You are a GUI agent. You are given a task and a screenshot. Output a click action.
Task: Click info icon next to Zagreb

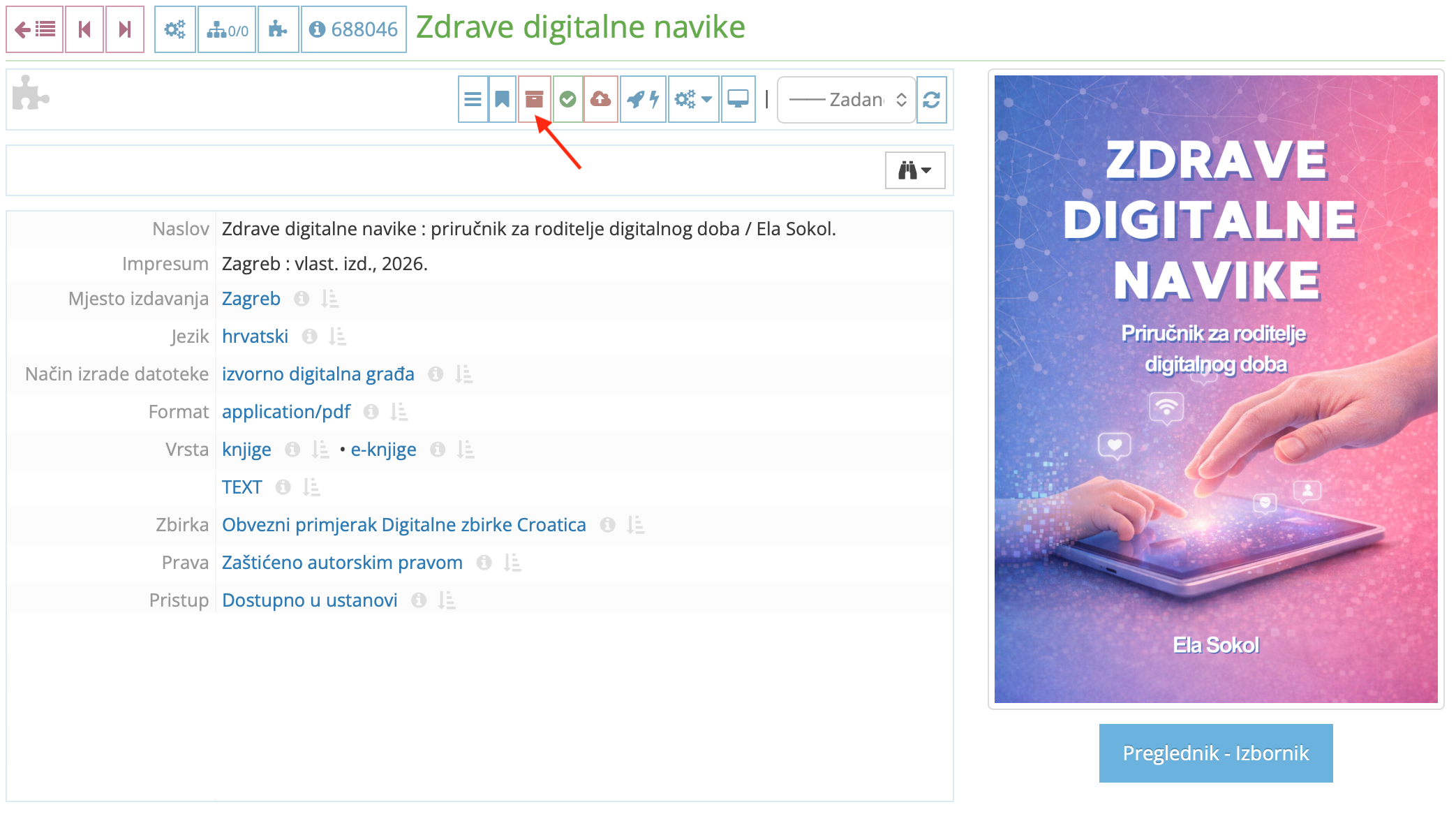point(302,299)
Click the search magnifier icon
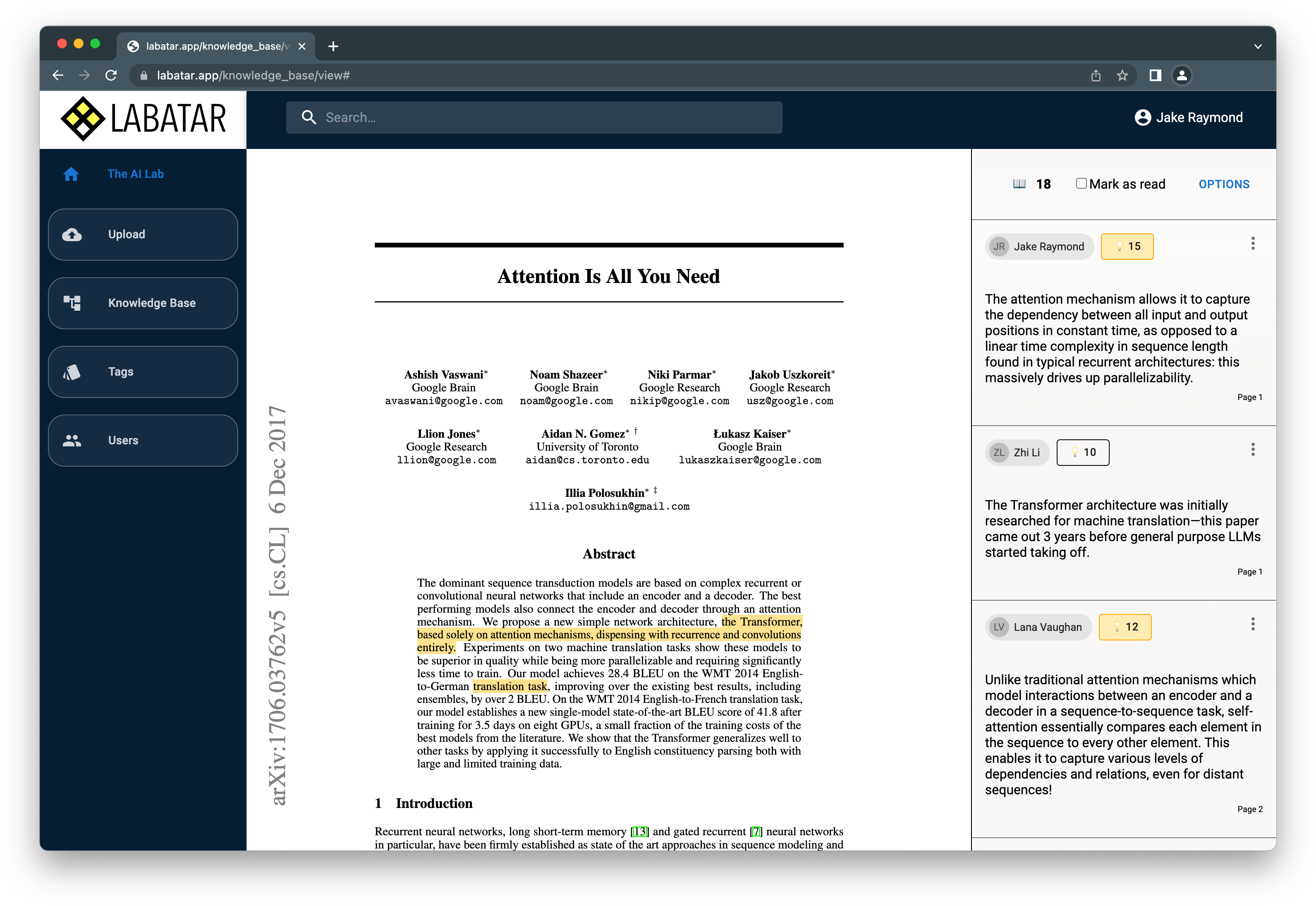The width and height of the screenshot is (1316, 906). 309,117
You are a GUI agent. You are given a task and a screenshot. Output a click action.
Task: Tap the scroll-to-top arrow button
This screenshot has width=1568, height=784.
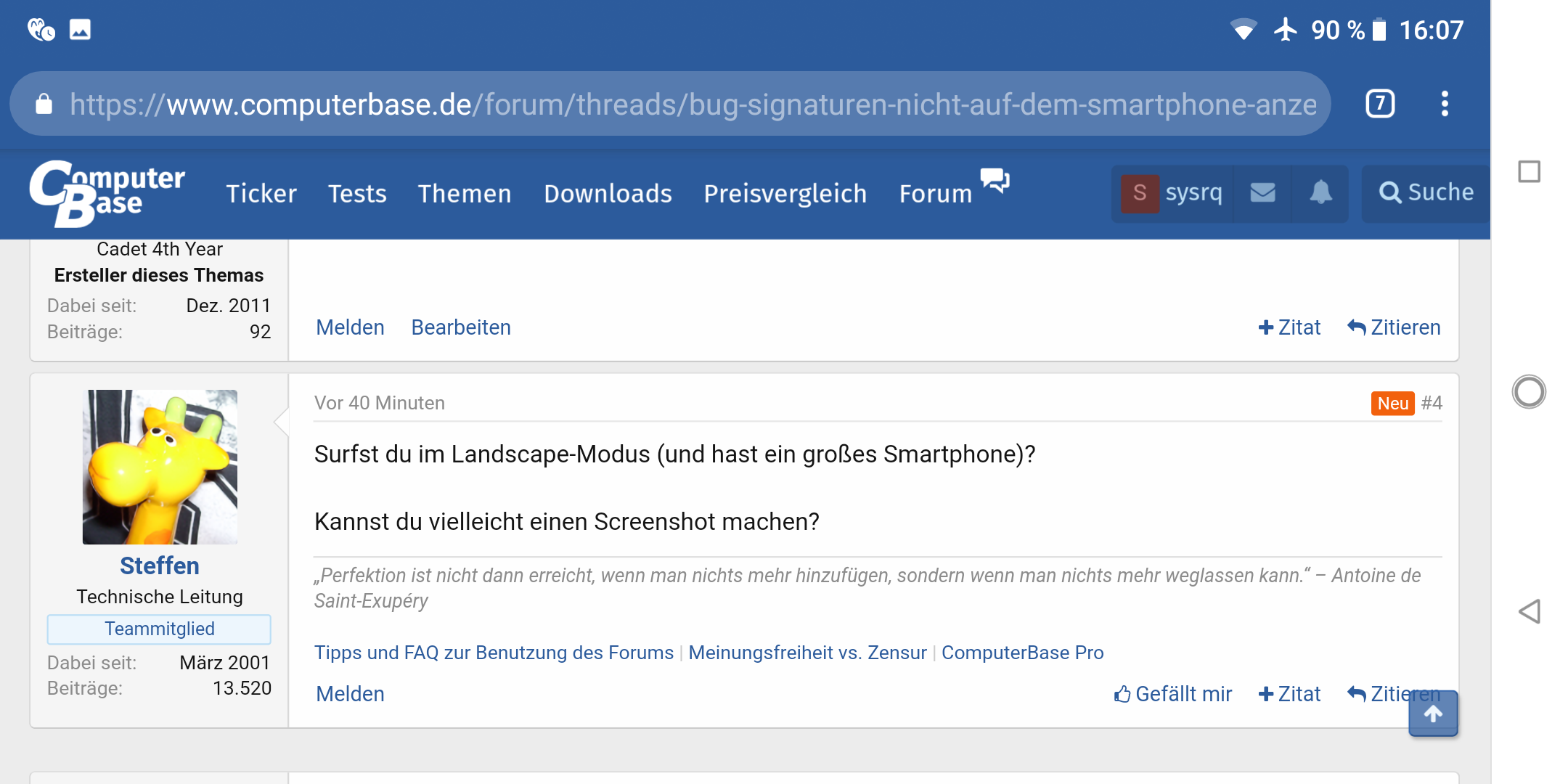tap(1433, 714)
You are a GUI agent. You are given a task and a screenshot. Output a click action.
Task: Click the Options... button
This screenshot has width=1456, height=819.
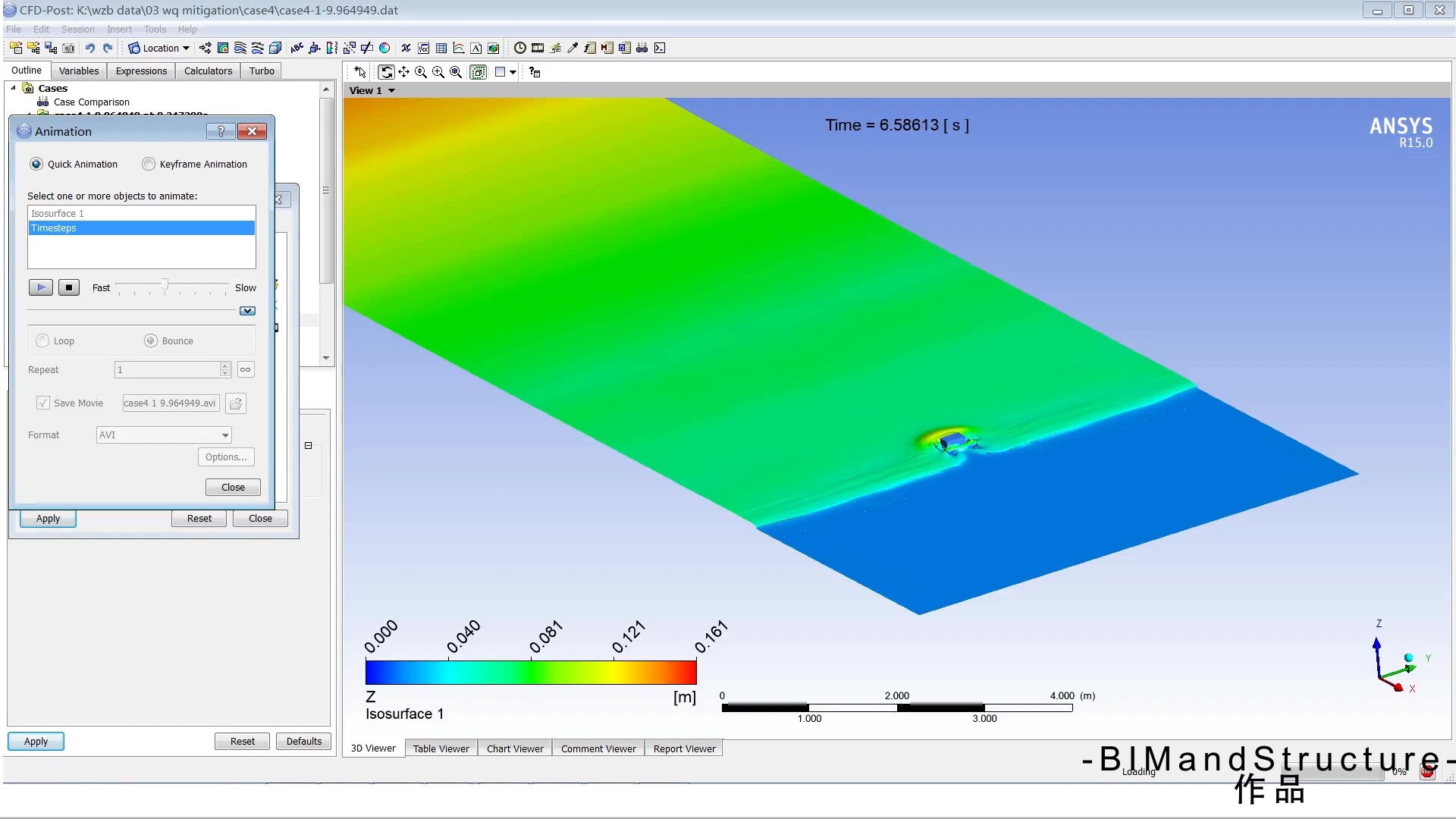pos(226,457)
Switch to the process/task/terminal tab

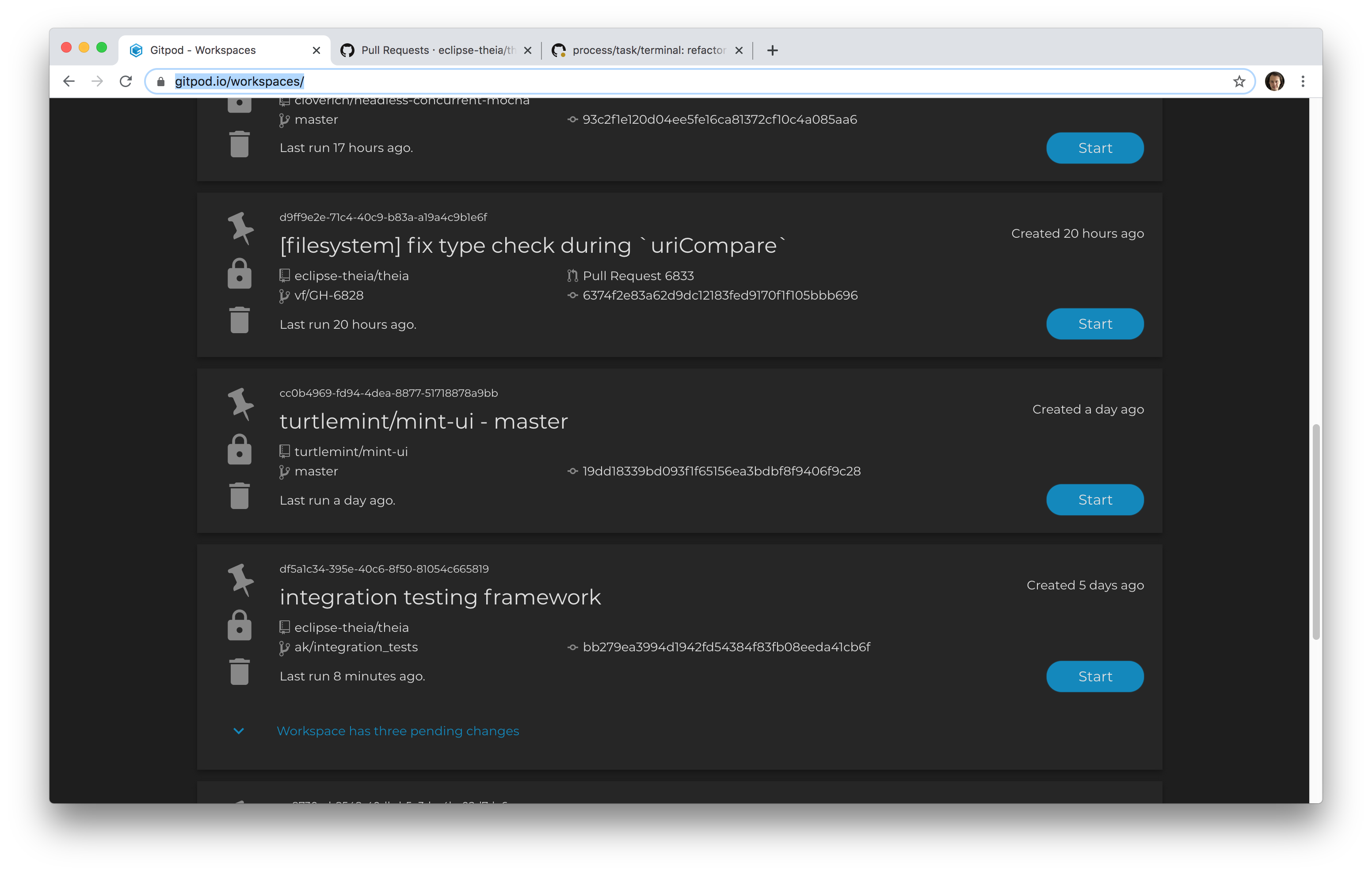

######

*Activity*: All of the lines above that carry the string "button" need to be found and copied.

*Solved exercise*:
Task: Tap the scroll-to-top arrow button
Task: Click the Options... button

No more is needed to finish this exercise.